## SELECTED TEXT
▬▬▬▬▬▬▬▬▬▬

Dixie Cups Member Dies, Sang on ‘Chapel of Love’
by Best Classic Bands StaffJoan Marie Johnson, one of the founding members of the New Orleans “girl group” trio The Dixie Cups—best known for their 1964 #1hit “Chapel of Love”—died October 3, according to various news sources. She was 72 and was in hospice care in New Orleans. The cause was heart disease.
Johnson, who went by her married name of Joan Marie Johnson Faust, was a cousin of sisters Barbara Ann and Rosa Lee Hawkins. The three girls, managed by Joe Jones (who’d scored a top 10 hit in 1960 with “You Talk Too Much”) formed the group in 1963—as the Meltones—and, under their new name, signed the following year with Red Bird Records, a new label formed by the songwriter-producer team of Jerry Leiber and Mike Stoller along with music executive George Goldner.

▬▬▬▬▬▬▬▬▬▬

## Extracted data entries

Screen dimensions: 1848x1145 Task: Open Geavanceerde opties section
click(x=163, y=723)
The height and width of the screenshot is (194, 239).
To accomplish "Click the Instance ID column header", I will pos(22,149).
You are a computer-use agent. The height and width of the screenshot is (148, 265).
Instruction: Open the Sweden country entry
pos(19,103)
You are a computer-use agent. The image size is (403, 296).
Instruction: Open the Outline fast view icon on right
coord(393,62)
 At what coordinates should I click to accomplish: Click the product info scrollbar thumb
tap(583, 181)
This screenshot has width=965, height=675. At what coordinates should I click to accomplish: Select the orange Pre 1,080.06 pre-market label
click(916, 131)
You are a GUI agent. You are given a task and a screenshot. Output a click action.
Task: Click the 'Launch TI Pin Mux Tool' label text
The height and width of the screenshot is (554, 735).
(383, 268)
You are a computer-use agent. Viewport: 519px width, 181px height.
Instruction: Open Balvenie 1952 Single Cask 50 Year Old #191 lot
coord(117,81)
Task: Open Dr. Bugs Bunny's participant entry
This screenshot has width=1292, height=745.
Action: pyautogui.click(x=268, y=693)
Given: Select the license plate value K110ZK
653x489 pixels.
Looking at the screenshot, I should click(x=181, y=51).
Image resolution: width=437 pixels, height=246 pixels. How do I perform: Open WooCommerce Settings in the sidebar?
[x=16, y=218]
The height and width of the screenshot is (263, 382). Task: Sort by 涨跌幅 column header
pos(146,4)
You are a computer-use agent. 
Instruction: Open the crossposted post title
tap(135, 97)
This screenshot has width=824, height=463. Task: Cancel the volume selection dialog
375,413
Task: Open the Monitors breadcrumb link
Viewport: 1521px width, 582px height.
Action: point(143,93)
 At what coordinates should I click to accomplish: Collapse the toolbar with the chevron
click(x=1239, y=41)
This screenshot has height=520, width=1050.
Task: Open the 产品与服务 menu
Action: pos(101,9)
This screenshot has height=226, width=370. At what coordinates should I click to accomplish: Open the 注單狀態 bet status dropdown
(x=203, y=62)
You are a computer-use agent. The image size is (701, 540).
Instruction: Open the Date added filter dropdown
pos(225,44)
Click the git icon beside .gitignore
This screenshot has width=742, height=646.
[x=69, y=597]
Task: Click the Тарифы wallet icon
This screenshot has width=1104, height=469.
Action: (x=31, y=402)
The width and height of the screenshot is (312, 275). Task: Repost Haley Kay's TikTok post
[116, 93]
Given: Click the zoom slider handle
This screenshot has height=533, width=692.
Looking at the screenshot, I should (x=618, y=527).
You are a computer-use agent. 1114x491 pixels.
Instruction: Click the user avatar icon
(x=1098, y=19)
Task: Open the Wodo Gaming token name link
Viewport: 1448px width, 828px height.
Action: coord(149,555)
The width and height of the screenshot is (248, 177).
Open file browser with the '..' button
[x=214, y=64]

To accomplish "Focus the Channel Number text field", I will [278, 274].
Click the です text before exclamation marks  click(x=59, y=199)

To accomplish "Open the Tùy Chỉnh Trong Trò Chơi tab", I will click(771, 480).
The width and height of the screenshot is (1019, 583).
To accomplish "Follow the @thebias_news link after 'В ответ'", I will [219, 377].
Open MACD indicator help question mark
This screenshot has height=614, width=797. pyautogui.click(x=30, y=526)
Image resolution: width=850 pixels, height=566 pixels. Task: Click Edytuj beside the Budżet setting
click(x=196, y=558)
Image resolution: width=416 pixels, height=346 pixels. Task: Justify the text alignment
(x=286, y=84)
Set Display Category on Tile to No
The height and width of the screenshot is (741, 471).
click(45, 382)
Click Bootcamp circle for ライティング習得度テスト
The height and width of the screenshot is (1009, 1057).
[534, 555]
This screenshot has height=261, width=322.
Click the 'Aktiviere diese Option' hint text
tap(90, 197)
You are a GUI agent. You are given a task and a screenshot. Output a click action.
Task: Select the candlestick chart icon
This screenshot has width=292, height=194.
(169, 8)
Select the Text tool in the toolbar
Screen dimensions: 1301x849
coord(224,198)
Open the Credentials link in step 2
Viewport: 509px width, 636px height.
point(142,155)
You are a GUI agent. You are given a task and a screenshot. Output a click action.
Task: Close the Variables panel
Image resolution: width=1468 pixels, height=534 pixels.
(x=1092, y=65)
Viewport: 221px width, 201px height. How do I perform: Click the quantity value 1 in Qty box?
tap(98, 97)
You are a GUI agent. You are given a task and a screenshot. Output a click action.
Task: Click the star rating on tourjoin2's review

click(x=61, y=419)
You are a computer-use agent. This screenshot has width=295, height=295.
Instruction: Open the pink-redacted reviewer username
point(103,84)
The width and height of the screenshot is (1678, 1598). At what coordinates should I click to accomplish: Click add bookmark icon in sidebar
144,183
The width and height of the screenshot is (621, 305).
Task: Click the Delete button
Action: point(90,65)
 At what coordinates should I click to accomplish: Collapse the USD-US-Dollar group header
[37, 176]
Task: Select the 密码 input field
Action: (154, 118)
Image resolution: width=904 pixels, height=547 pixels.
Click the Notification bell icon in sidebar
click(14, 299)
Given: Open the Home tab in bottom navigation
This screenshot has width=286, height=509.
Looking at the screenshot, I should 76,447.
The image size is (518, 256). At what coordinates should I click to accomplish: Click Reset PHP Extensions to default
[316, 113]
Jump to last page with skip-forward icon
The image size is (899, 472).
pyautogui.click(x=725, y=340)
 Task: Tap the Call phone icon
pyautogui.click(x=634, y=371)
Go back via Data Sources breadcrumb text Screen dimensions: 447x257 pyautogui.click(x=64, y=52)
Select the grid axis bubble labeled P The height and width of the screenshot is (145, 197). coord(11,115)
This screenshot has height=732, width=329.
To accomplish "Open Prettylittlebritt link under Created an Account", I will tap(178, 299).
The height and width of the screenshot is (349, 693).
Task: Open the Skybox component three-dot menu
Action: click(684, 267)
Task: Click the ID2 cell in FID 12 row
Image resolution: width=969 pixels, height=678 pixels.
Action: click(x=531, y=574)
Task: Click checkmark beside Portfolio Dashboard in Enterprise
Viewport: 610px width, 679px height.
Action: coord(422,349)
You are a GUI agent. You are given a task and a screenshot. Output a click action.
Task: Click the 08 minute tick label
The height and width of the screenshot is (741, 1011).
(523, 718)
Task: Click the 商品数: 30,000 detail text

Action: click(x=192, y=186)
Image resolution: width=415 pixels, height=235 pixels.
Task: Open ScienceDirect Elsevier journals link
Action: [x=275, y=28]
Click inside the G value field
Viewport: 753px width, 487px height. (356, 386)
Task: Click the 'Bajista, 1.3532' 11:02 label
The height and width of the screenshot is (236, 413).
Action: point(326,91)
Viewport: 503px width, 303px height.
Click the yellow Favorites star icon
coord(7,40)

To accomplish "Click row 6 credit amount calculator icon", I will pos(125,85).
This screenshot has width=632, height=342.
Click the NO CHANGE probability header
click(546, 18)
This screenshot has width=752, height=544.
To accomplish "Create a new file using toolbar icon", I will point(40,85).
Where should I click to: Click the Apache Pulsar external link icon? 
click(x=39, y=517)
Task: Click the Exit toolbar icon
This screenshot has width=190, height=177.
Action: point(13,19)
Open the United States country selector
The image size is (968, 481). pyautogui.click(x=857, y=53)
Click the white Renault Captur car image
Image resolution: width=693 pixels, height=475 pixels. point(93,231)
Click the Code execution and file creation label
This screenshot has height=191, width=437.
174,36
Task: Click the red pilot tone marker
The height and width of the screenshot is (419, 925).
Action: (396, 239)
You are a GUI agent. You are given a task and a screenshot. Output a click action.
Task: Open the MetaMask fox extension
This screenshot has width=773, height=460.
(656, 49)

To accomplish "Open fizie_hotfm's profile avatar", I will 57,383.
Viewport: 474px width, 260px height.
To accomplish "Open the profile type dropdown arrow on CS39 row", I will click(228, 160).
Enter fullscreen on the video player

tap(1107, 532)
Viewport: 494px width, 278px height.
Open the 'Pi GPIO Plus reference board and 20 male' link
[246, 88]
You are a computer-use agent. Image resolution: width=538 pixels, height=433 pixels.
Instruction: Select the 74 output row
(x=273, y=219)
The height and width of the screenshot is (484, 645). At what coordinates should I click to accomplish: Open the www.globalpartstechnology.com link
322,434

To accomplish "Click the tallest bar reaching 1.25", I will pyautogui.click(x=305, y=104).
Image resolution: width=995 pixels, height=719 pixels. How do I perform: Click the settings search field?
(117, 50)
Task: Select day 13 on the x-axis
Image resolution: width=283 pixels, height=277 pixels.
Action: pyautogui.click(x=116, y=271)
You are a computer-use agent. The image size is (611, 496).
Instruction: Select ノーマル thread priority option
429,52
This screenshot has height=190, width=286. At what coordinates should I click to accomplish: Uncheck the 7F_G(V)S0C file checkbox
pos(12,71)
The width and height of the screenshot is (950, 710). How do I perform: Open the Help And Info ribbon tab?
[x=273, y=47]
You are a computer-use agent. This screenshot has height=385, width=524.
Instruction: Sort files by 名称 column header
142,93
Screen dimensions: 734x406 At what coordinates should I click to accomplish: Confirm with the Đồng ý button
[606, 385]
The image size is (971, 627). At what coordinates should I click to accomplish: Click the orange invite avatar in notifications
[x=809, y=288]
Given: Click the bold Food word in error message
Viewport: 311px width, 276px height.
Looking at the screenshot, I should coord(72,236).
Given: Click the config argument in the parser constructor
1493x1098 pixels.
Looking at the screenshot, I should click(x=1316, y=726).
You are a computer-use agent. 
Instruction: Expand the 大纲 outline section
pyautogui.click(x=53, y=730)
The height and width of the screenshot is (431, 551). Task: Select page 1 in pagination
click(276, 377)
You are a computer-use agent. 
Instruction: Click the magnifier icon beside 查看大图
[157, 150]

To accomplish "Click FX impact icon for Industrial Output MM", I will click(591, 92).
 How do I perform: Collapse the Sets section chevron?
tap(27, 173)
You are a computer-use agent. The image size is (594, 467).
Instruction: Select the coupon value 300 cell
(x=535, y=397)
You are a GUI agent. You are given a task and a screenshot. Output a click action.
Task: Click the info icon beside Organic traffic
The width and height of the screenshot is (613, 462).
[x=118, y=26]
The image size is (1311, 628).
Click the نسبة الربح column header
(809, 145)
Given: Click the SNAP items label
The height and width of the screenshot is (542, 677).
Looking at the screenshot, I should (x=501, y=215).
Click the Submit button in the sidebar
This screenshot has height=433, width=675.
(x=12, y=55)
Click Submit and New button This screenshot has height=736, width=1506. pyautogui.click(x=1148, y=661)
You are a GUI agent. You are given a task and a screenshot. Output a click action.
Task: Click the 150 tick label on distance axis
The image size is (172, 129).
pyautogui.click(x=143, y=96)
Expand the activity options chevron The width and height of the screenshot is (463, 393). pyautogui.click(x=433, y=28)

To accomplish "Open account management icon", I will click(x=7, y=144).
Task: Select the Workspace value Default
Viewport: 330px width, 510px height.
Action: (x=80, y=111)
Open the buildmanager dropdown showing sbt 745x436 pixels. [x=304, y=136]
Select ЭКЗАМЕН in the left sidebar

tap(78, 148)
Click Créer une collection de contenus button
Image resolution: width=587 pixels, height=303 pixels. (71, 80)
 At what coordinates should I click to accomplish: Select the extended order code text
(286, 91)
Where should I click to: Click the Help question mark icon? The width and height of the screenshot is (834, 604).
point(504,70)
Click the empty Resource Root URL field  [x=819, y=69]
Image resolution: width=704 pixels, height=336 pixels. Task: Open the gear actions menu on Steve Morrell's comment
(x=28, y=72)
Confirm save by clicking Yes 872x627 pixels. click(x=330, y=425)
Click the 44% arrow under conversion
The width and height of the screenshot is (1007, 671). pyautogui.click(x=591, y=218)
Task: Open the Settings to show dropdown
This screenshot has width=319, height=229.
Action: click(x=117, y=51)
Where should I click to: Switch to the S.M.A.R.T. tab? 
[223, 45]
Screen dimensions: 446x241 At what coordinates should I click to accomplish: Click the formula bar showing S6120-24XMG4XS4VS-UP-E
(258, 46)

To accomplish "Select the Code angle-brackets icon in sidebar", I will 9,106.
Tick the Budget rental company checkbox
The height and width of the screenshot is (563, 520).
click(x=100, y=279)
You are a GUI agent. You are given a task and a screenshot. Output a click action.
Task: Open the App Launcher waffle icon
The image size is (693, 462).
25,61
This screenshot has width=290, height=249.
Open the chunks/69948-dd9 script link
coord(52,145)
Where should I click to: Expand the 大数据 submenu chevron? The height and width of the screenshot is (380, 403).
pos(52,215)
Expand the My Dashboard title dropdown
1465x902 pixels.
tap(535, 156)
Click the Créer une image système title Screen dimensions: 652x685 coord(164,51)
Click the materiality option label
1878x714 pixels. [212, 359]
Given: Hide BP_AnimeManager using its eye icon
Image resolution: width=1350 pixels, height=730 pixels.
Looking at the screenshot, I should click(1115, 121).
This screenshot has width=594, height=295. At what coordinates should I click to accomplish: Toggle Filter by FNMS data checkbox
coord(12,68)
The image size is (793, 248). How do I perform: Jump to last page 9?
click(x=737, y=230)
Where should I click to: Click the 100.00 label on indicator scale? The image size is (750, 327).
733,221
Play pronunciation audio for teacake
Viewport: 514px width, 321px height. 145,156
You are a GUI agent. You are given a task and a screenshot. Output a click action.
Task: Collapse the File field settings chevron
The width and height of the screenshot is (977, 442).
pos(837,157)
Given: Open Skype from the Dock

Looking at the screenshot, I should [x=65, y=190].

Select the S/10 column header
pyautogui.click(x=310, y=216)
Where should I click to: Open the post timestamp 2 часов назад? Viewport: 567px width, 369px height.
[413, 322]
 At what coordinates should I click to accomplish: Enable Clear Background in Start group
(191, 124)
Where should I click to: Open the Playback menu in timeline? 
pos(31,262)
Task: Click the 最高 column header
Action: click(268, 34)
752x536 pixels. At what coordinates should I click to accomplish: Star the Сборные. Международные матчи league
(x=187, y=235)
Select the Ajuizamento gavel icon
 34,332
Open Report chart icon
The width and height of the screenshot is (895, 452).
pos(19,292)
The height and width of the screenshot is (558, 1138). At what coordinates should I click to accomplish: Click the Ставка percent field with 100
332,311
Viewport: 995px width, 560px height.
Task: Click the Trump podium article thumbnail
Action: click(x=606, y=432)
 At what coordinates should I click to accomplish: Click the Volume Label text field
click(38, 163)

▬▬▬▬▬▬▬▬▬▬

Continue the article on the death of Dixie Cups founding member Joan Marie Johnson, starting right after its last sentence.

In April 1964, Red Bird released “Chapel of Love” as its first single. Written by Jeff Barry, Ellie Greenwich and Phil Spector, it had been recorded by the Blossoms the previous year but remained unreleased. The single rose to the top slot of the Billboard chart that June, where it replaced the Beatles’ “Love Me Do.” The Dixie Cups’ record stayed at #1 for three weeks.
They returned to the singles chart four more times, with “People Say” (#12), “You Should Have Seen the Way He Looked at Me” (#39), “Little Bell” (#51) and “Iko Iko,” the last a traditional New Orleans chant they recorded spontaneously in the studio. That recording reached #20 in 1965 and became their final charting single. The group also had one charting album, Chapel of Love, which stalled at #112 in 1964.
Related: A look at some other hits of 1964
Johnson left the group (which moved from Red Bird to ABC-Paramount) for health reasons in 1966 and later became a member of the Jehovah’s Witnesses. The Dixie Cups broke up in 1966 but re-formed, without Johnson, in 1974. A lineup including the two Hawkins sisters remains active today.
In 2007, the Dixie Cups were inducted into the Louisiana Music Hall of Fame. Their recording of “Chapel of Love” was included in Rolling Stone’s list of 500 Songs that Shaped Rock & Roll.